→ **Excerpted text**
+-------+
Inlining behavior when doing unity build (clang)

Inlining behavior when doing unity build (clang) - c++

To optimize compile time I would like to enable unity build (via CMake) for my embedded system (C++) project. Works great, but as i see it there are some side effects.
One major thing that i observed is that the linked binary has a different size (bigger) than compared to the "normal" build. Looking at the elf file I noticed that there are fewer symbols in the unity built binary compared to the other one. As I see it there is some inlining happening at compile time (initially I thought inlining happens at link time?) and therefore binary size grows, when inlined functions are used multiple times.
Because of the inlining that happens with unity build, the runtime is also slightly shorter.
The concern i have right now is that with growing source code, i get different unity buckets and therefore inlining is not really deterministic.
If my assumption is right, is there a way to counteract to this problem?

First to this aspect
(initially I thought inlining happens at link time?)
+-------+
→ **Supplied entries**
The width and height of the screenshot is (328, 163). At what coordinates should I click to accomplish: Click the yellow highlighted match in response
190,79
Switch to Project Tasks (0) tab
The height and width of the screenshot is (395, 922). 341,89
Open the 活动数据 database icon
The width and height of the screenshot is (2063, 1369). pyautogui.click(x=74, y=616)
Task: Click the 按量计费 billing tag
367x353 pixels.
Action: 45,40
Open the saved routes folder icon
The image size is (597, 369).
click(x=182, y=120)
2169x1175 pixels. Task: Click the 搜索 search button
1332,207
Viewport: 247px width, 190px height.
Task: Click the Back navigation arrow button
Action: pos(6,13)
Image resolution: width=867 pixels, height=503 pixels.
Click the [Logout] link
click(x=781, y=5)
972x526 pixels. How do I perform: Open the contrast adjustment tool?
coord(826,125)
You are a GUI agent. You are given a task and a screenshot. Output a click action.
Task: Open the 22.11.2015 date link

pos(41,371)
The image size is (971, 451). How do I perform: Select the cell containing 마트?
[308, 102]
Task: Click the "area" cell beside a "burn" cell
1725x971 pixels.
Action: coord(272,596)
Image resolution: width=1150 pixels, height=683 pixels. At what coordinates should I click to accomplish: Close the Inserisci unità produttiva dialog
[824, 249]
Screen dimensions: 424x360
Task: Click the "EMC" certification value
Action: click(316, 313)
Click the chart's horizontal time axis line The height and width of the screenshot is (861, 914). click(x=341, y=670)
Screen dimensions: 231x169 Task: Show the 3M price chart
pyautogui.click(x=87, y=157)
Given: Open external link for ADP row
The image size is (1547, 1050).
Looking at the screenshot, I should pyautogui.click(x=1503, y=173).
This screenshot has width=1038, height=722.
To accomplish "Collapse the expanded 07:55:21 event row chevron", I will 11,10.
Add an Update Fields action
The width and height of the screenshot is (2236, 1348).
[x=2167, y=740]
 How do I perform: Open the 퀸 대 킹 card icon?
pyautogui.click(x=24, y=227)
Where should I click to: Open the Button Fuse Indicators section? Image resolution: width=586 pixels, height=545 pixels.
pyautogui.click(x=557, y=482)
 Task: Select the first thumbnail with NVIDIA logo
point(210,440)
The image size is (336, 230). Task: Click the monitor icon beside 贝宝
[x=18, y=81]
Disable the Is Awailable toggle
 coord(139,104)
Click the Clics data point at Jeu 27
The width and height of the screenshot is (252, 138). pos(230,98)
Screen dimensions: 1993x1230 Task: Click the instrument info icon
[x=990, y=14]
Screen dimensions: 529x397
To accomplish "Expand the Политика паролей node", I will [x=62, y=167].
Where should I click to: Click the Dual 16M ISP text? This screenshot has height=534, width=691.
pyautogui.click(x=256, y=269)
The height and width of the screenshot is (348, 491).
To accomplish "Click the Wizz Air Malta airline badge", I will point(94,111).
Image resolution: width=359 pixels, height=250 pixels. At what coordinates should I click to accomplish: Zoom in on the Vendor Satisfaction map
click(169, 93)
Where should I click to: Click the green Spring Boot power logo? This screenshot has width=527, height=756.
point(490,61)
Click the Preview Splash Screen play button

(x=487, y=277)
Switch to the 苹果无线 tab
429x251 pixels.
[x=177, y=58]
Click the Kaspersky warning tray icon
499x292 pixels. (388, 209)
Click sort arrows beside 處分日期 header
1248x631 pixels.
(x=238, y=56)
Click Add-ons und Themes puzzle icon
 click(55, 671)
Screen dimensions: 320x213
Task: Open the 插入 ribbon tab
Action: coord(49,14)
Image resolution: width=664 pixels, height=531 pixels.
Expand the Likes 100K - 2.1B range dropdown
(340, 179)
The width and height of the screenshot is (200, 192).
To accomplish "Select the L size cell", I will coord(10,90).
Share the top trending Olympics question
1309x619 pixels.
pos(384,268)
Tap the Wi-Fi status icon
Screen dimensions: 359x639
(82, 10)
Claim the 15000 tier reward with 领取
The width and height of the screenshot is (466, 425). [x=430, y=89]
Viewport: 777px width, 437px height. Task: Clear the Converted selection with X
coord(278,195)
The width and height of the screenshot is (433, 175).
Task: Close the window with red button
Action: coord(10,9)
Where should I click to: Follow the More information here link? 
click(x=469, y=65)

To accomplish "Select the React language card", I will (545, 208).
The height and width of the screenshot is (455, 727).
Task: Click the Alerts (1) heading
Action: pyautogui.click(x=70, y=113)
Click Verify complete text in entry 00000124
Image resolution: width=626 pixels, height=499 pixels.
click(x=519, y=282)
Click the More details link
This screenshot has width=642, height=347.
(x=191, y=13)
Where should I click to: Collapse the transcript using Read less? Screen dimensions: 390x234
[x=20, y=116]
+-------+
→ **Complete the following**
• a. Copy from the unity build thread the part that opens with the words containing "One major thing" and closes with "not really deterministic.".
• b. In the unity build thread, what tool does the poster want to use to enable unity build?

→ **Answers to the problems**
• a.
One major thing that i observed is that the linked binary has a different size (bigger) than compared to the "normal" build. Looking at the elf file I noticed that there are fewer symbols in the unity built binary compared to the other one. As I see it there is some inlining happening at compile time (initially I thought inlining happens at link time?) and therefore binary size grows, when inlined functions are used multiple times.
Because of the inlining that happens with unity build, the runtime is also slightly shorter.
The concern i have right now is that with growing source code, i get different unity buckets and therefore inlining is not really deterministic.

• b. CMake